The failure of Russia to offer a powerful and attractive example to Ukraine lies behind its turn towards invasion to substitute for this failure.  Undoubtedly this has divided the Ukrainian people themselves whose attempts to clean their own stables have been frustrated time and time again by oligarchic factions.

Through some of these factions the country has been turned towards the EU and NATO, membership of which its oligarchs and bourgeois political parties have attempted to impose even when the majority of the people have opposed it.  So, an unconstitutional Government signed an EU Association agreement and IMF loans, with their consequent massive implications for austerity, without any elections following the Maidan overthrow of the previous Yanukovych Government. The prime minister responsible, Yatsenyuk, admitted that “I will be the most unpopular prime minister in the history of my country . . .’
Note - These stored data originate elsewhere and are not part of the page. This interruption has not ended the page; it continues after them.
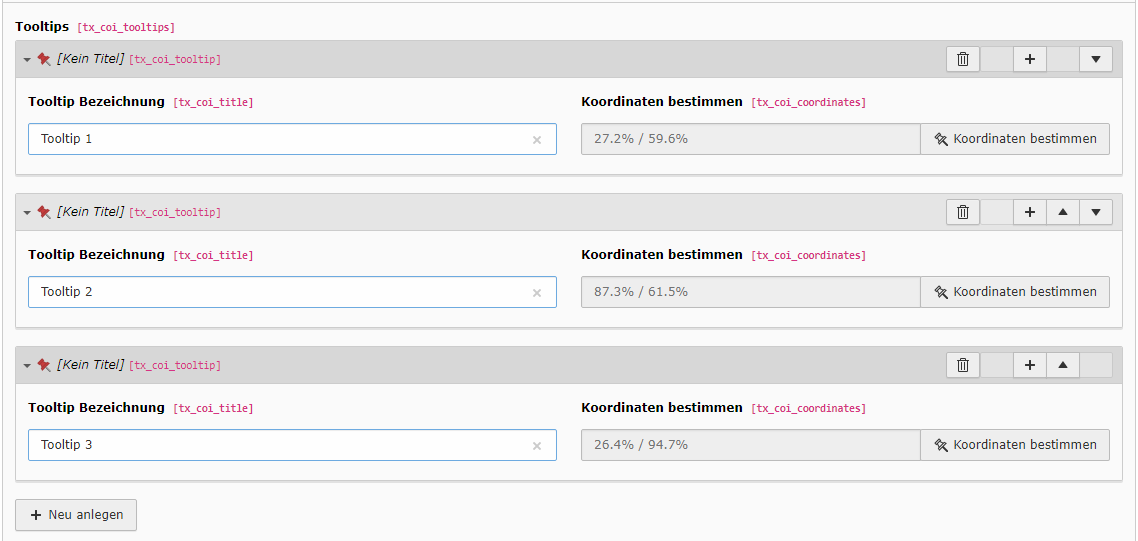Delete the Tooltip 2 record via trash icon

[963, 212]
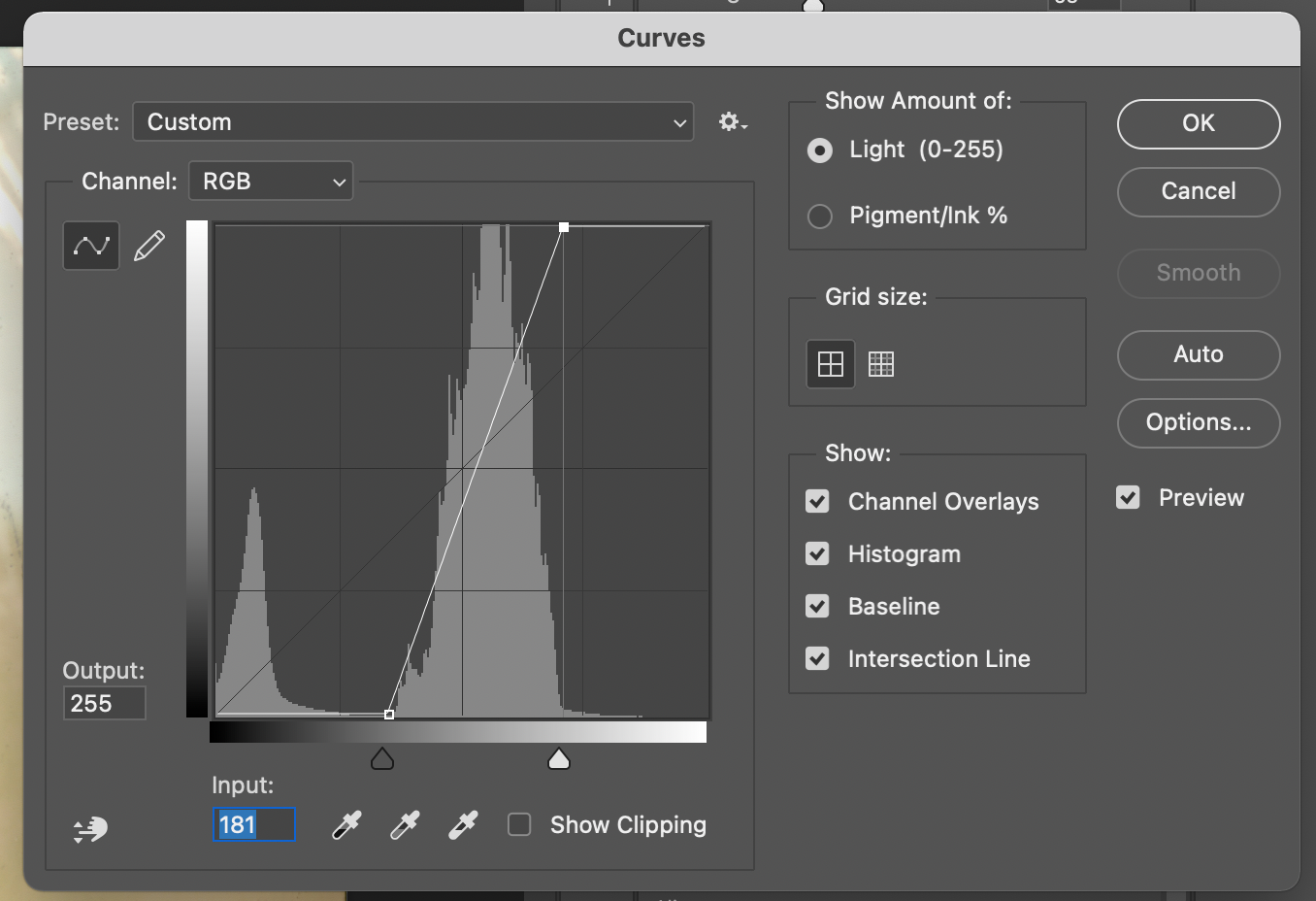The height and width of the screenshot is (901, 1316).
Task: Activate the targeted adjustment hand tool
Action: [88, 828]
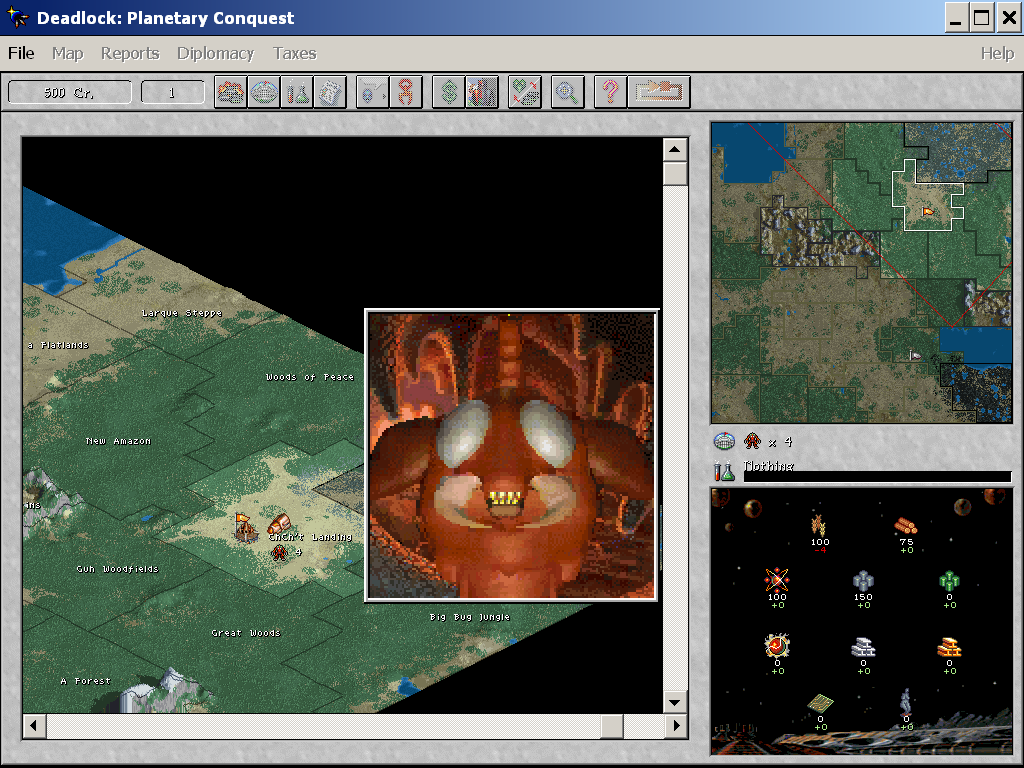Open the Map menu
Image resolution: width=1024 pixels, height=768 pixels.
pos(67,53)
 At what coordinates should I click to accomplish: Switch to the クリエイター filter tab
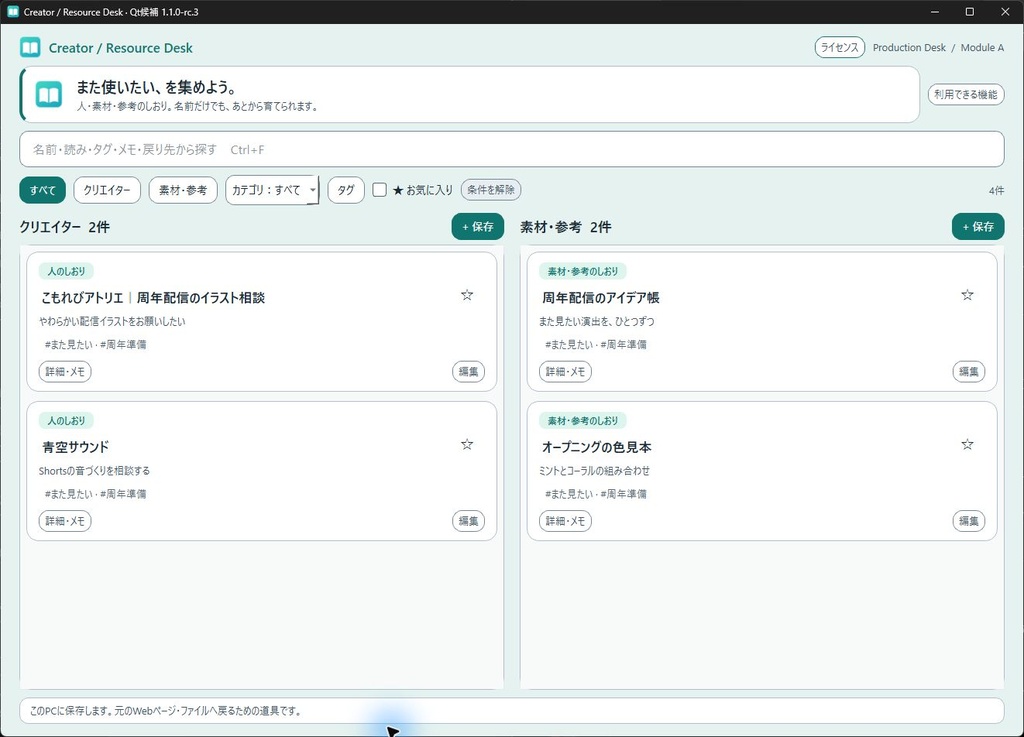click(x=107, y=190)
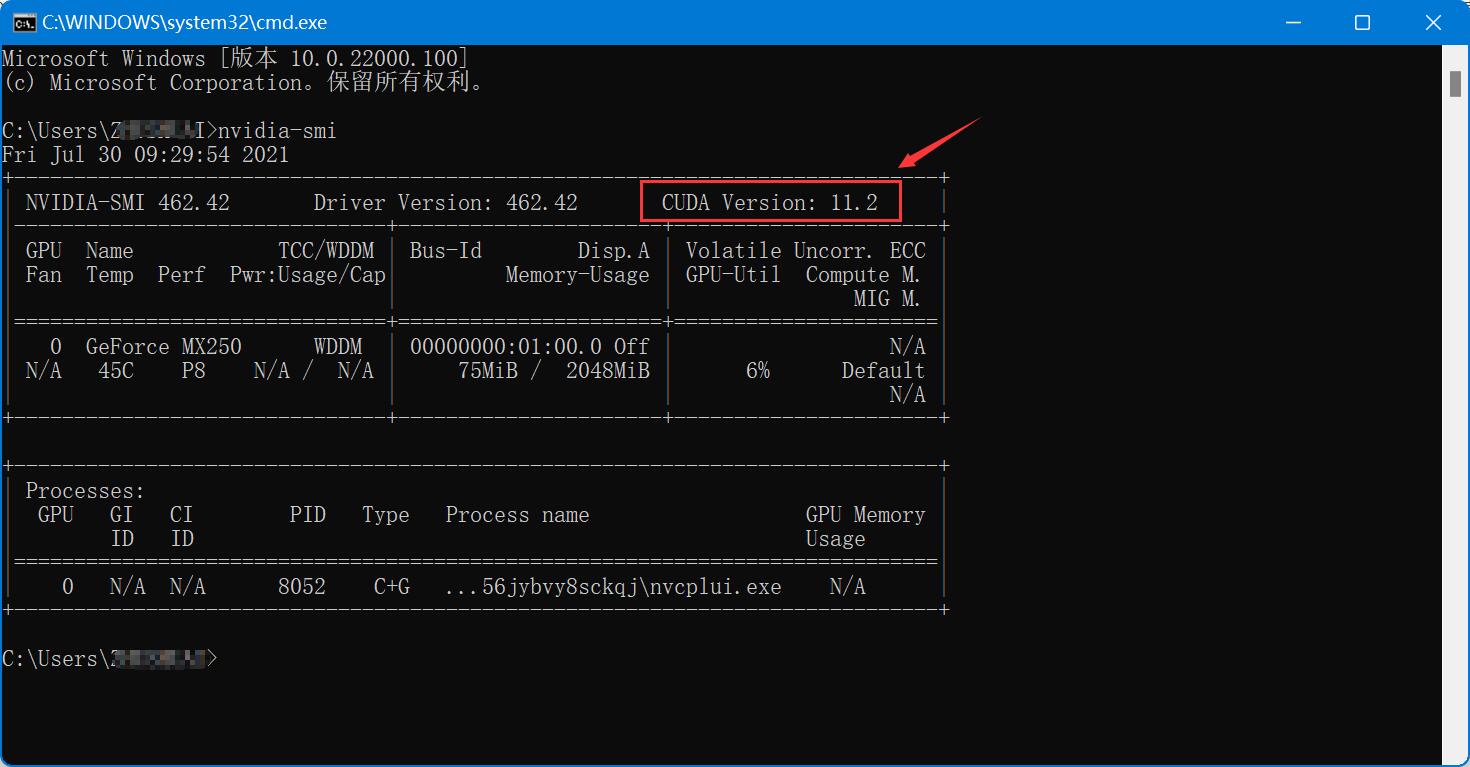
Task: Click the PID value 8052
Action: coord(303,587)
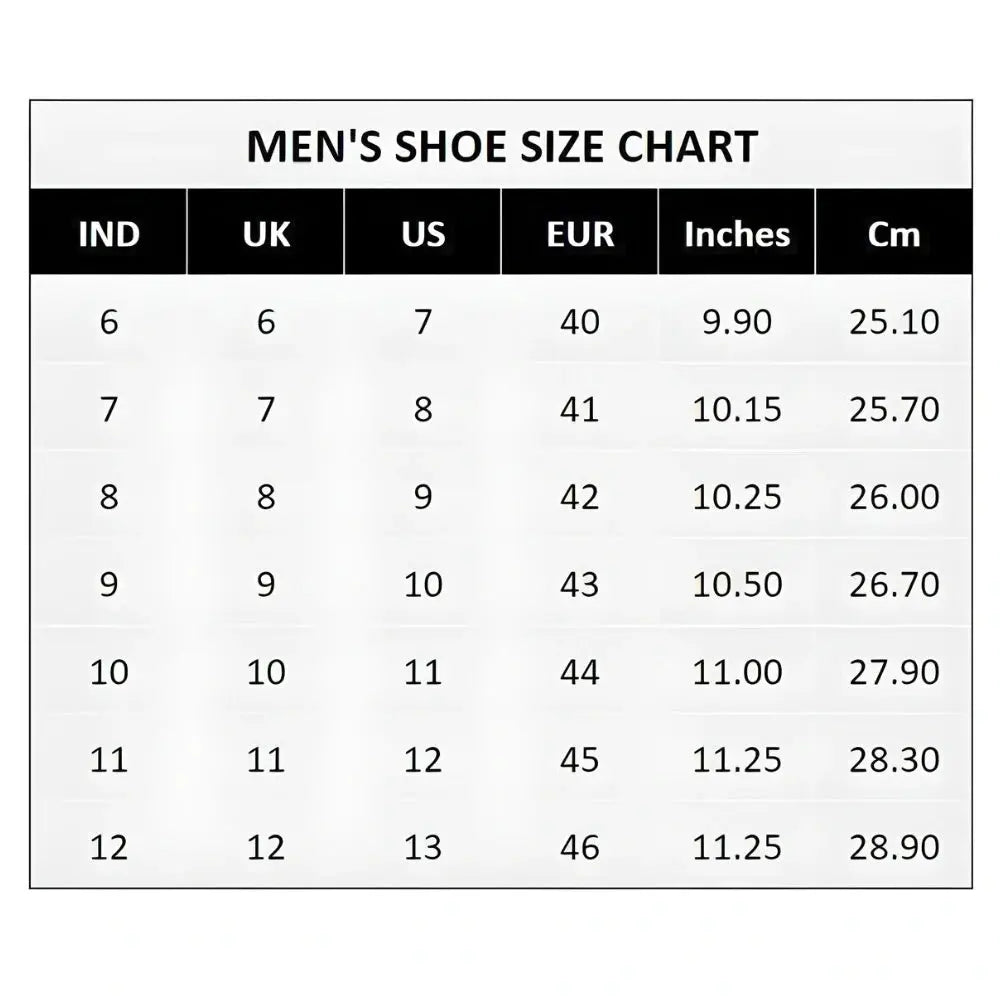The height and width of the screenshot is (1000, 1000).
Task: Click the 27.90 cm value
Action: point(894,672)
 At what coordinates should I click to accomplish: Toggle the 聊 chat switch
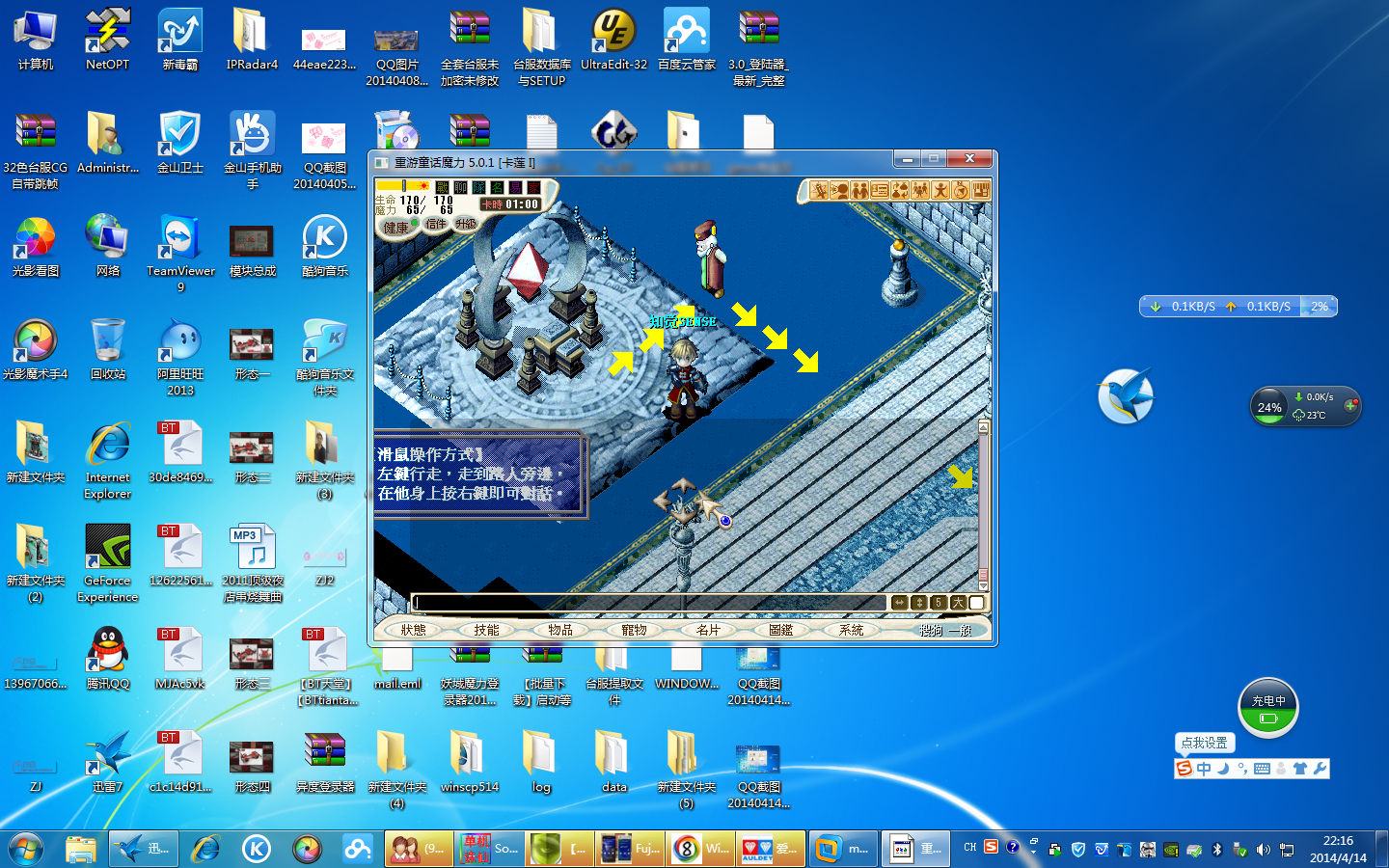[x=461, y=187]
Three weeks before the ouster of Yanukovych the most popular opposition figure was Klitschko with a poll rating of 28.7% while Yatsenyuk didn’t even reach 3%.  Yatsenyuk however had the support of the United States, whose plans to put him in place were famously discussed in the leaked phone-call between US Deputy Secretary of State Victoria Nuland and the US ambassador Geoffrey Pyatt days before formation of the post-Maidan regime. 

The current divisions within Ukraine are not simply externally imposed but prove the failure and hypocrisy of nationalist claims to further national unity and oppose foreign interference.  In February 2017 a Gallop opinion poll recorded that more Ukrainians considered NATO a threat than a protection.  Nevertheless, the Ukrainian Government changed the constitution in 2019 to add a stipulation on “the strategic course” of Ukraine toward NATO membership.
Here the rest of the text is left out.